Here’s a good article, written by Farhad Manjoo. The slug says it all: twitter-to-save-itself-must-scale-back-world-swallowing-ambitions.

“Maybe Twitter is not meant to be the most popular band in the world,” said Anil Dash, a longtime user of Twitter and the chief executive of ThinkUp, a start-up that intends to improve how people use social networks. “Maybe it’s meant to be merely Pearl Jam and not U2, and maybe Twitter could find equilibrium as a company with an enterprise value of merely $5 billion.”

Wall Street has condemning Twitter as a failure is sort of perverse given that it has ~300M users and $500M quarterly revenue.
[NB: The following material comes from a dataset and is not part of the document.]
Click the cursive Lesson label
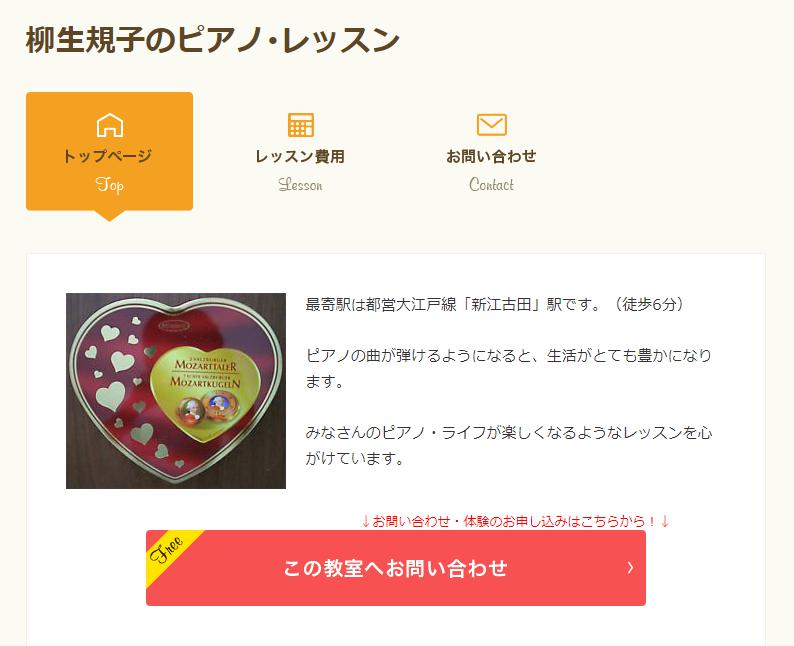 300,184
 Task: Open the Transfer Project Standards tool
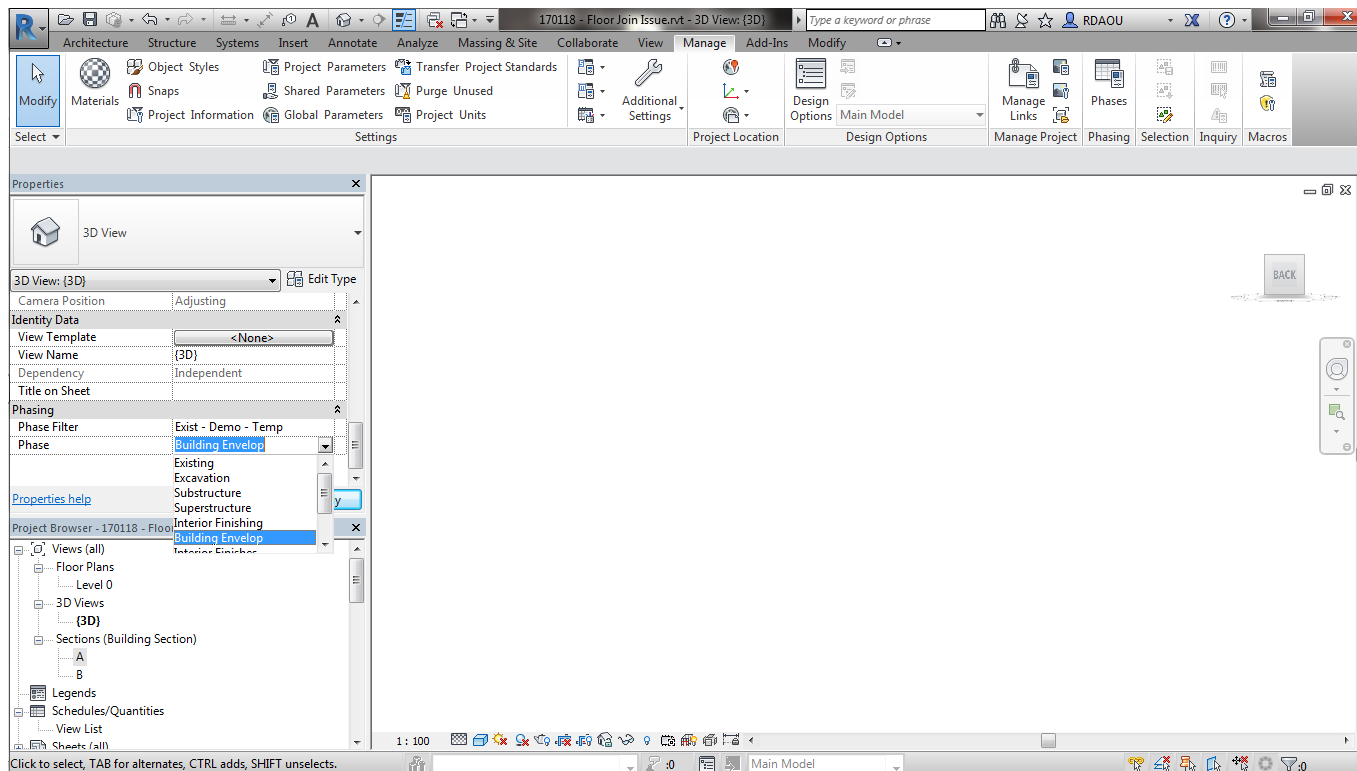[x=478, y=67]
Anyway, what recently struck me about Twitter was not its prospects for the future, but just how much some people use it. I was drinking a beer overlooking the Zócalo and felt a sudden compulsion to multiply and divide. Farhad Manjoo has 81.1k tweets in 9 years. That’s about 25 tweets a day. Assuming it takes him 5 minutes to cook up and write a tweet, for the last decade he’s spent 15% of his waking life just sending tweets.

Not that that’s necessarily bad, as my title would suggest. Maybe tweets are haiku for the 21st century, and the most obsessive tweeters are digital Zen poets.